Bruxism: Habit or Disease?

Some people think of tooth grinding and clenching (bruxism) as a disease, and some people think of it as a habit, so which is it? The answer may be different for different people. For a small fraction of people, nighttime incidents of teeth grinding and clenching stem from seizure-like neurological incidents in the brain. Since such incidents are outside conscious control and probably outside even subconscious control, it is certainly reasonable to think of that (rare) type of tooth grinding and clenching as a disease, but what about more “normal” tooth grinding and clenching.

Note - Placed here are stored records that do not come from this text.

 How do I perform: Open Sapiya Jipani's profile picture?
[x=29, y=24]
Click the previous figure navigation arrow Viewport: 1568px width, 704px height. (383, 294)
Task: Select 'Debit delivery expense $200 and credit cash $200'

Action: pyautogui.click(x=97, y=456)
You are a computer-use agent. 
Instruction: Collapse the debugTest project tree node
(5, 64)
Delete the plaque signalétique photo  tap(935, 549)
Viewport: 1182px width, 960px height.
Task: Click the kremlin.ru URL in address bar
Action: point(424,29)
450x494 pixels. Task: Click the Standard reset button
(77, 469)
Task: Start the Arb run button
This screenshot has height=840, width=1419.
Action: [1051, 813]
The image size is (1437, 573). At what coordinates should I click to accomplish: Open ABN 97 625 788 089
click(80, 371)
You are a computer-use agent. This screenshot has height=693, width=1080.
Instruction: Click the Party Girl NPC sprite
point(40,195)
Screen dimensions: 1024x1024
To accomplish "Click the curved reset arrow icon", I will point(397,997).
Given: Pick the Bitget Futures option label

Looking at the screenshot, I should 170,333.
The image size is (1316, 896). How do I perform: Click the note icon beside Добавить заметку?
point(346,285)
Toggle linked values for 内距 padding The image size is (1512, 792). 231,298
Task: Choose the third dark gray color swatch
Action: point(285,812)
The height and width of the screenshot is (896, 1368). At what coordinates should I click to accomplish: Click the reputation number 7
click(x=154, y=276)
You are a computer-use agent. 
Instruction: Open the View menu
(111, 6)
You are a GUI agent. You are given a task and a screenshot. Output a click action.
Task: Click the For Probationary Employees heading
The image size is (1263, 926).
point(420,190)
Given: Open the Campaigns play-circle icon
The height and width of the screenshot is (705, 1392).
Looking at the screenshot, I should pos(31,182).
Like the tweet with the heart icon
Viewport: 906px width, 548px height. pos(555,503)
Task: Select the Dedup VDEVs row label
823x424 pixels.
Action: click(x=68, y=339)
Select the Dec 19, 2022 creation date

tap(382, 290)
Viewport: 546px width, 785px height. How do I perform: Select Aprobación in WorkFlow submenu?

While “normal” tooth grinding and clenching could be thought of in the beginning as a “response” to something (like an unusually tense time, perhaps brought on by financial stress or job stress or relationship stress), for many people the action of tooth grinding and clenching becomes a habit. A habit can be thought of as a cycle of behavior that becomes self-sustaining. Our brains are wired to reduce behaviors to habits. Sometimes that’s a good thing, and sometimes it’s not.

When you are learning to drive a car, none of the sets of actions and reactions that make up driving a car have become a habit yet, so in the beginning, it seems overwhelming all the things that you have to pay attention to as you drive a car. Eventually many of the actions of driving become habits. How we behave at stop signs becomes a habit. What we do when we change lanes becomes a habit. Whether we put on our seat belt becomes a habit.

So how do you find out if your tooth grinding is a habit or a disease? Some people go to great expense to have tests done or try various drugs which can treat different diseases that can cause tooth grinding. Other people try a few simple experiments first and figure it out quite successfully on their own. If you are fortunate enough to have insurance that will pay for you to be studied in a sleep lab (and if you have the patience to be hooked to EMG and EEG monitors at night through a bunch of wires that are glued to your head), you may be able to find out if your nighttime tooth grinding comes from epileptic misfiring in your brain.

If you think your nighttime tooth grinding and clenching has become a habit, one way to prove it is a habit is to try different habit-changing methods and find one that works. For some people, sleeping on a different bed or getting a mattress-topper pad is enough to interrupt the habit. For others, wearing a particular type of mouth guard may interrupt the habit. Of course, and you experiment with different things to interrupt the habit, you may find some things that make the habit worse.

A front-teeth-only mouth guard like the NTI may interrupt the habit in some people and make it worse in others. An inexpensive hot-water-moldable mouth guard from a pharmacy may interrupt the habit for some people and make it worse for others. If you want to measure what makes your grinding or clenching better and what makes it worse, you can use an EMG-measuring headband like the SleepGuard headband to measure how you do with different mouth guards. EMG can also be used in biofeedback mode as another way to help interrupt the habit.